Según Patricia iba cumpliendo años y el instituto le requería más estudio y esfuerzo lograba convencer a Fernando de que no podía viajar 400 kilómetros hasta una casa familiar que él tenía en Zamora, y donde habitualmente se quedaban cuando estaban con él. Los dos fines de semana al mes se fueron espaciando.

Las vacaciones de verano se acortaron y hasta que descubrió la fotografía con la confesión de su progenitor biológico en un sobre con cosas de su madre que él le había quitado. "Cuando vino a recogernos el siguiente fin de semana le dije que no nos íbamos", cuenta Patricia, quien entonces tenía 16 años y su hermano, 14.

Llamó a la Guardia Civil y les dijo que tenía un régimen de visitas, que su progenitor biológico estaba ahí pero que ellos no querían irse con él. "¿Y por qué te vas a ir?", le dijeron los agentes. Amenazaron con enviar una patrulla y Fernando se fue. De esto hace más de un año y hasta hoy no han vuelto a saber nada más de él.

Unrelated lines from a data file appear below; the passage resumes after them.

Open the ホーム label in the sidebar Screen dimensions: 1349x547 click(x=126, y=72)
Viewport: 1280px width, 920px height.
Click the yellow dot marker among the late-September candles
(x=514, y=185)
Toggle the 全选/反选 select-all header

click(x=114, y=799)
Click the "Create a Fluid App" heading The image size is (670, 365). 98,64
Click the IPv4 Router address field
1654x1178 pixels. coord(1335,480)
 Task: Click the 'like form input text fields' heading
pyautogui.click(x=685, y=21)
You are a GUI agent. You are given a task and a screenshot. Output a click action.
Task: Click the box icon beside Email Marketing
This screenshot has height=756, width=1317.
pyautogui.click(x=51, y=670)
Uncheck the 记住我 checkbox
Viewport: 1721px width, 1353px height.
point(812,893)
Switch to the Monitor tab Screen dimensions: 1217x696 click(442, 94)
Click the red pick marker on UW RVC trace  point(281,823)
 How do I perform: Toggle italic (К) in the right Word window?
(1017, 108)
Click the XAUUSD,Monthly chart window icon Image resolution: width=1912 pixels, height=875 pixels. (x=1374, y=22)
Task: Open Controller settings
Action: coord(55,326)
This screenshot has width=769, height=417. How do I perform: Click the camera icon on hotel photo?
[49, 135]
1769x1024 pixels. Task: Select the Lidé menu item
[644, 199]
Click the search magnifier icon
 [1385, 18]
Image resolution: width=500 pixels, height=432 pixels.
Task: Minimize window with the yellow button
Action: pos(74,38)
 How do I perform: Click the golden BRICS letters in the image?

"Me parece una ofensa para mí y mi hermano que digan que él es mi padre", cuenta Patricia con una madurez pasmosa, y continúa: "He nacido por él en parte pero para mí no es mi padre". Su padre, al que ella considera como tal, es el actual marido de su madre, que lleva con ellos más de cinco años.

"Mi hermano habla poco y de lo que vio hace 10 años nunca ha dicho nada, pero él y yo estamos ahora más o menos bien", explica la joven, quien añade: "Si esto sigue pasando es porque sigue habiendo psicólogos, peritos y jueces que lo que nos hicieron a mí y a mi hermano se lo están haciendo a más gente", concluye.